Ein Plagiat (lat. plagium, Menschenraub) ist die Vorlage fremden geistigen Eigentums als eigenes Werk oder als Teil eines eigenen Werkes. Es ist strafbar und verpflichtet den Plagiator zum Schadenersatz. http://de.wikipedia.org/wiki/PlagiatProfessorin Dr. Debora Weber-Wulff schreibt in der c’t Ausgabe 1/2002 über ihre Erfahrungen mit Schülern, die sich im Internet informieren. Sie ist Professorin für Medientechnik an der Fachhochschule für Technik und Wirtschaft (FHTW) in Berlin."Was soll man tun?" Sie sagt, es sei ein altes Problem, dass Schüler oder Studierende das Referat oder die Hausaufgaben vor sich herschöben, bis der Abgabetermin vor der Tür stehe. Sie weist daraufhin, viele Sites verwendeten ihre Hausaufgaben-Datenbanken anscheinend nur als Lockmittel: "...und schon wieder ist ein Abend ohne konkrete Ergebnisse verstrichen. (...) Man findet zwar viel Schönes, aber davon lässt sich die Lehrkraft nicht beeindrucken: Der Abgabetermin steht fest".

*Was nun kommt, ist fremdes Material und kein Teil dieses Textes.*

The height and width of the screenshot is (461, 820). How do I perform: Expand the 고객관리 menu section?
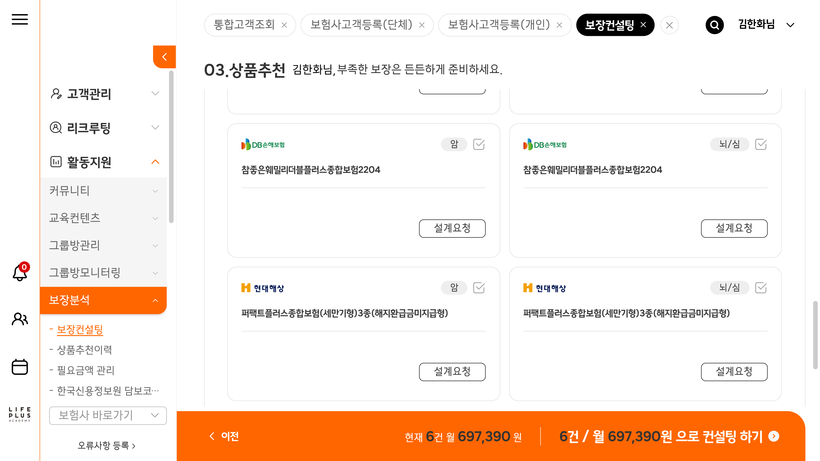pos(104,94)
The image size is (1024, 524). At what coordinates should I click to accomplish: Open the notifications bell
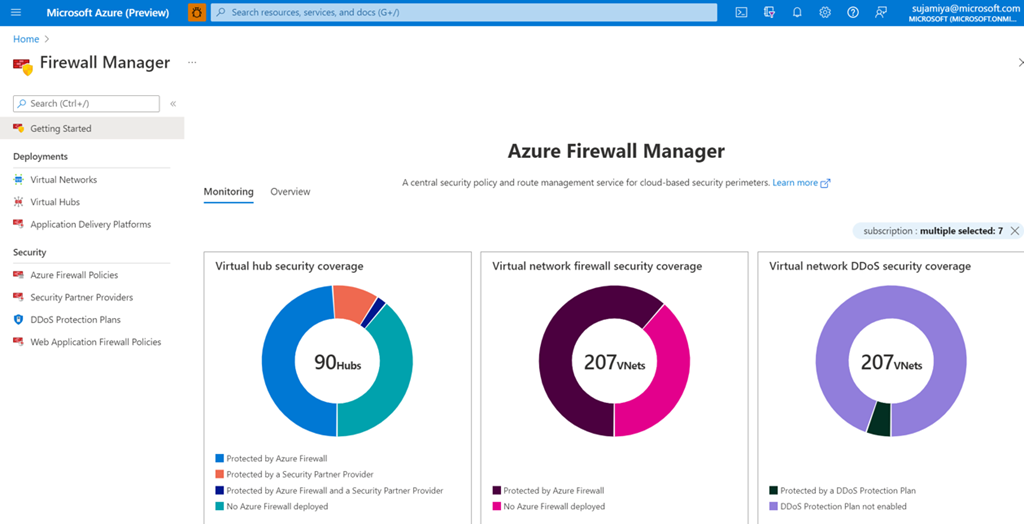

Ein hilfloses Eintippen des Themas in der nächstbesten Suchmaschine werde aller Wahrscheinlichkeit nach nur wenig Erfolg haben: "Hier könnten kategorisierte Sammlungen, ähnlich aufgebaut wie die Schlagwortkataloge einer Bibliothek, eine große Hilfe sein." Die Site
http://www.hausarbeiten.de sei eine ausgezeichnete Anfangsadresse mit über 17500 Arbeiten. "Es ist ja nicht verboten, Worte oder Gedanken anderer zu verwenden", sagt sie, es müsse nur richtig angeführt sein und als Quelle angegeben werden.
Was auch gegen Kopieren eines Textes, wenn es auch nur zum Teil wäre, spricht, ist, dass man die Zusammenhänge nicht verstehen könnte. Dr. Weber-Wulff versucht zwischen Lehrenden und Lernenden zu vermitteln: "Das Ziel des Unterrichtes ist es nicht, dass die Lernenden von selbst auf die Lösungen kommen, sondern dass sie den Sachzusammenhang verstehen." Wer die Lösung in eigenen Worten formulieren könne, habe verstanden, worum es gehe.
Beim Durchschauen der Angebote im Internet fällt schnell auf, wie viele Probleme es in der Rechtschreibung gibt. "Es gibt oft Tippfehler im Titel oder Text der Hausarbeiten." Sie berichtet wie sie schnell merkt, ob jemand geschummelt hat: Anhand eines interessanten Rechtschreibfehlers habe sie den gleichen Aufsatz einer ihrer Studenten durch Eingeben in eine Suchmaschine gefunden. Die einzige Änderung bei einer ebenfalls im Internet gefundenen Arbeit seien zwei Wörter gewesen: Vor- und Nachnahme des Autors. Aufmerksam und kritisch sollte man die Arbeiten durchlesen. "Beim Lesen schaut man nach Brüchen im Text: ist er zu glatt? Gibt es eigenwillige Formatierungswechsel? Ist das eine ungewöhnliche Ausdrucksweise? ... Ich beginne meine Recherchen im Internet dort. (...). Auch wenn ich selbst ein Wort erst im Wörterbuch nachschlagen muss, um mir über die genaue Bedeutung klar zu werden, wird das gleich ein Suchbegriff, ebenso Wörter, die recht selten vorkommen". Von einem verdächtigen Werk nehme sie sich immer mehrere Stichproben, da oft nur einige Sätze übernommen seien. "...(besonders die aus Spiegel geklauten Formulierungen sind schnell erkennbar)...".
Das "Schummeln per Internet" ist nicht mehr abzuwenden. Deshalb ist es gut, zu allen Lernmaterialien kritisch Stellung zu beziehen und sich aus mehreren Quellen zu informieren, damit Fehler nicht einfach übernommen werden und der Zusammenhang verstanden wird.
In die Situation gegen das Urheberrecht zu verstoßen, kommt man sehr schnell. Dr. Dietrich Harke schreibt in der c´t Ausgabe 1/2002:
"Urheberrechtlich frei ist nur die ´freie Benutzung´ (§ 24 UrhG). Sie setzt voraus, dass das Werk eines anderen lediglich als Anregung benutzt wird, um ein eigenes, selbstständiges Werk zu schaffen. Das ist nur dann der Fall, wenn der Charakter des verwendeten Textes, Bildes etc. deutlich hinter den eigenen Zügen des neu geschaffenen Produkts zurücktritt".